What to Look for in a Group Before You Commit

Finding a group is the easy part. Finding the right group takes a bit more attention.

Red Flags in LFG Posts

  • No mention of schedule or frequency. Scheduling is an afterthought. If they haven’t thought about when they’ll play, they haven’t thought about how they’ll keep playing.
  • “We’re very experienced” with no further context. Can mean welcoming. Can mean hostile to new players. Without clarification, it’s a coin flip.
  • Very long list of player conduct rules in the LFG post. A sign of a group that’s had problems. Rules are fine. A wall of them in a recruitment post suggests a troubled history.
  • Replacing a player mid-campaign with no explanation. Not always a red flag — people leave for legitimate reasons. But if the post doesn’t mention why, it’s worth asking.
Split scene: a welcoming group under a green pennant on the left, a suspicious group under a red pennant on the right
Not every open seat is worth sitting in. Know the signs.

Green Flags

  • Clear session frequency and expected commitment. They’ve thought about the schedule. That alone puts them ahead of most groups.
  • Mention of Session Zero. A group that runs a Session Zero has thought about expectations, safety, and tone. That’s a group that cares about the experience.
  • The GM describes the campaign tone. They’ve thought about what kind of game they want to run — not just “D&D campaign, need players.”
  • Transparent about experience level expected. “New players welcome” or “looking for experienced roleplayers” — either is fine. Clarity is what matters.

The Trial Session

Good groups offer a Session Zero or a single trial session before asking for full commitment. If a group won’t give you a trial, that’s useful information. Come prepared: know a bit about the system, have a character concept (even a rough one), and know your availability. First impressions go both ways.

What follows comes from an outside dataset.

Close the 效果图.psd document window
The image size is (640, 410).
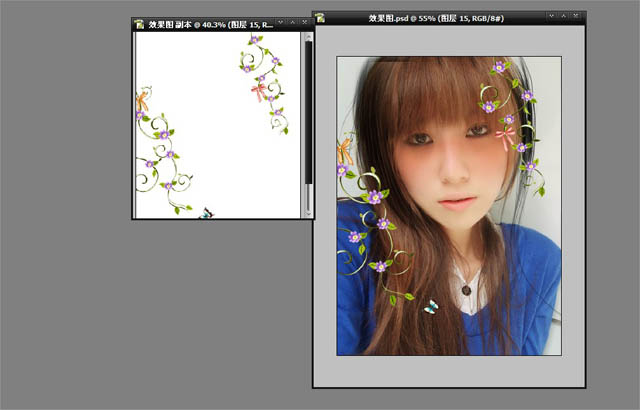pos(578,18)
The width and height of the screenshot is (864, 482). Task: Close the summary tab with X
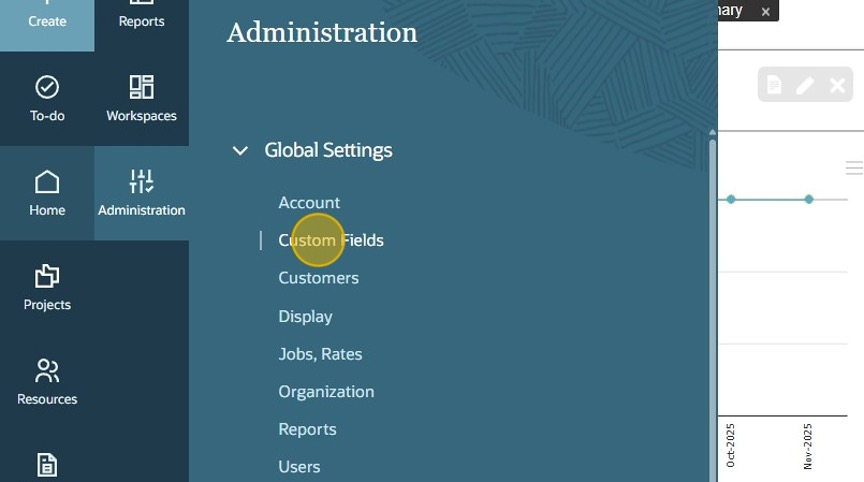[765, 12]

Once You’ve Found One: The Scheduling Reality

Finding the group is step one. Keeping the group playing regularly is where most campaigns actually struggle — and that’s a different problem entirely.

New groups are most vulnerable in the first two or three sessions, before habits form and before investment runs deep. Set a recurring session slot before the first session — while everyone’s excited and before competing commitments fill the calendar. Agree on a session frequency and a quorum up front.

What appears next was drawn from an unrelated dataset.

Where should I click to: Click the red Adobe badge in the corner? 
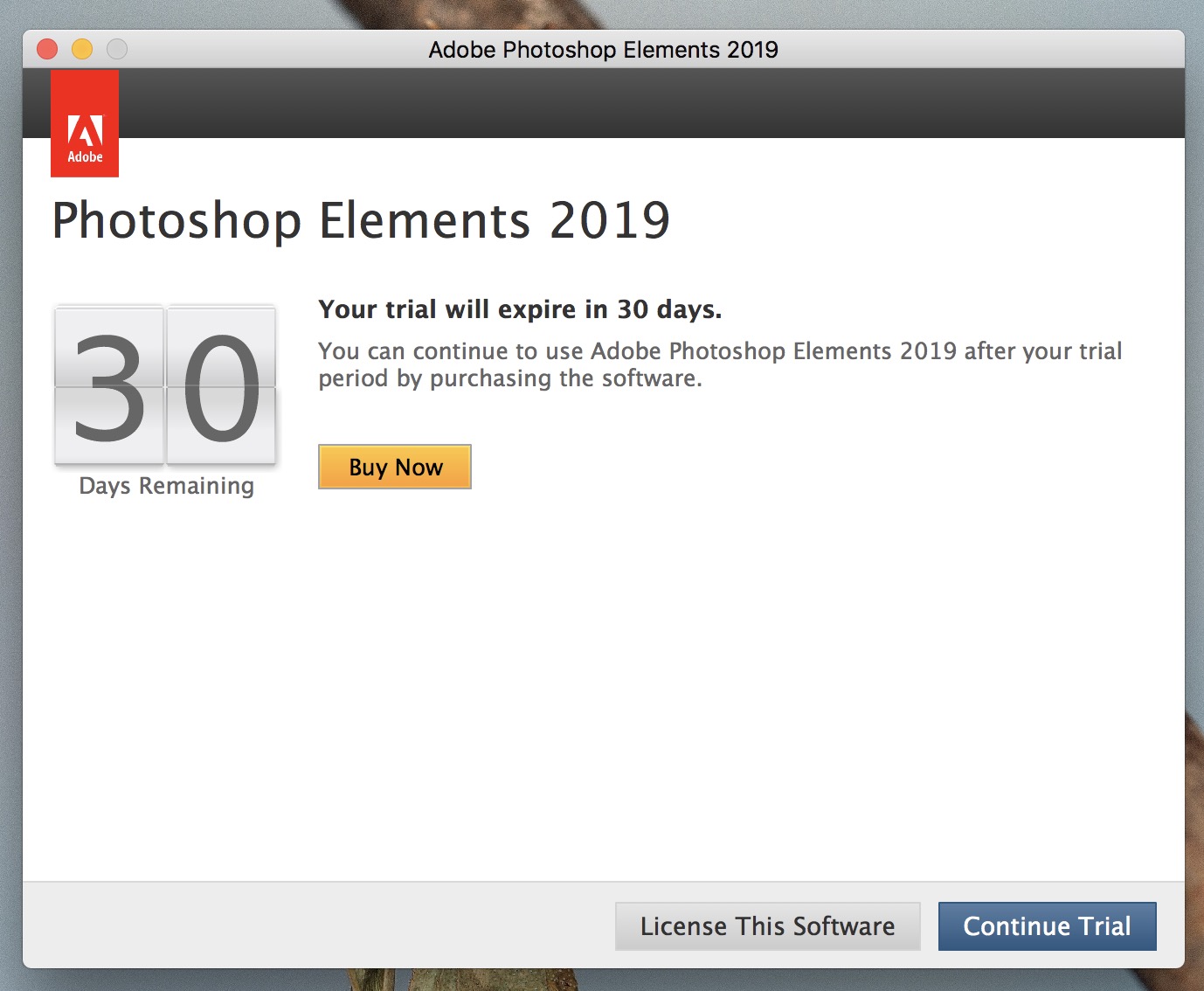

Scheduling tip: Roll4Availability helps new groups find their recurring slot quickly. Everyone marks their availability once, and you can see the overlap at a glance — no week-long group chat negotiation before your campaign even starts.

A Note on Starting Your Own Group

An adventurer pinning an 'Adventurers Wanted' poster to a tavern notice board as curious onlookers read it
Can’t find a group? Start one. The notice board is right there.

If finding an existing group proves difficult, starting one is often faster. You don’t need to GM yourself — “I want to start a group, who wants to play?” plus finding a willing GM is a perfectly valid division of labour.

  • People you know vs. strangers. Starting with work colleagues or friends of friends has different tradeoffs than recruiting strangers. Known groups start with trust but may have scheduling constraints. Stranger groups are more flexible but take longer to gel.
  • Short commitment framing helps. “We’re running a five-session one-shot to start” lowers the barrier dramatically. People who won’t commit to a year-long campaign will happily try five sessions. If it works, you keep going. If it doesn’t, nobody’s stuck.

The Short Version

1

Local game store first

Organised play events are the fastest real-world route

2

r/lfg and Discord LFG channels

The most active online sources — include your timezone and availability

3

VTT one-shots are a low-commitment trial

Audition groups before committing to a full campaign

4

Vet the group before committing

Session frequency, GM communication style, and a trial session matter

5

Starting your own group is often faster

A five-session one-shot lowers the barrier for new players

6

Lock in the schedule before the first session

New groups are most fragile in the first few weeks

The hardest session to schedule is the first one. After that, it gets easier — as long as you actually schedule it.